So today I want to talk about women. The male-dominated gym environment of the 1970s is slowly disappearing and we are seeing more and more women working out on a regular basis. But getting through the door is just the first step. Seeing more women train each and every week is a brilliant thing but there is still a clear disparity in the ratios of genders, particularly when it comes to strength training.
Going to a spinning class, yoga or pilates at your local gym, you would probably struggle to realise that there was far less women going to the gym than men. Make your way over to the free weights though and it becomes as clear as the nose on your face. Thankfully this is slowly starting to change. More women are starting to lift and more are sustaining it over a long period of time.
So why is there such divide? Well I’ve already mentioned to old emphasis on male domination. The gym was a place where men could go to focus on building up a sweat and working out and women just weren’t invited. That school of thought has generally been eradicated now and with good reason. But there are other factors too.
One reason is that some women think that if they add weights to their workouts that they are going to get a masculine appearance. Well I’m here telling you that isn’t the case. While men and women are equal, it is important to remember how different we are physically. That bulky, muscular appearance can be attributed to man’s near monopoly on testosterone. So unless women are injecting unnatural levels of the hormone then they aren’t going to be building muscles like their male counterparts.
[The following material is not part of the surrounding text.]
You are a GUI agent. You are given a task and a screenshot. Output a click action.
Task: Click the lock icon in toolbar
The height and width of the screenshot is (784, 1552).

Now that doesn’t mean that women can’t build large muscles relative to their own body of course. So if that’s what you are after don’t worry! You need to remember that every man that lifts weights doesn’t look like a competition bodybuilder. There are massive variations. So not every woman who decides to lift is going to look like Jodie Marsh.
moving on from the 1970s we then found the exercise videos for women of the late ’80s and ’90s. Don’t get me wrong, I won’t ever criticise somebody for helping to encourage exercise. But if you have read this blog for a while you will probably know that I do criticise those who promote it with incorrect information. Hopefully you know the videos I am talking about – high reps, low weight and plenty of spot reduction. We now know that fat is lost around the whole body when we exercise. We don’t have a magical ability to choose where we lose fat from. And to be honest, it’s ridiculous that we ever thought that we could!
Then there was this belief that if you stopped training that your muscle would turn into fat. How did anyone actually buy this? Did people really think that muscle could change physical state and become something completely different? Well don’t worry. That won’t happen, ever.
I’m sure there are other reasons why women don’t seem to have the same affiliation to free weights as men but times are changing. Women absolutely should have access to all the same information and equipment, that’s a given. But it is important to remember that men and women do have physical differences and therefore their training will be different. But strength training can be incorporated into anyone’s workouts, whatever their gender.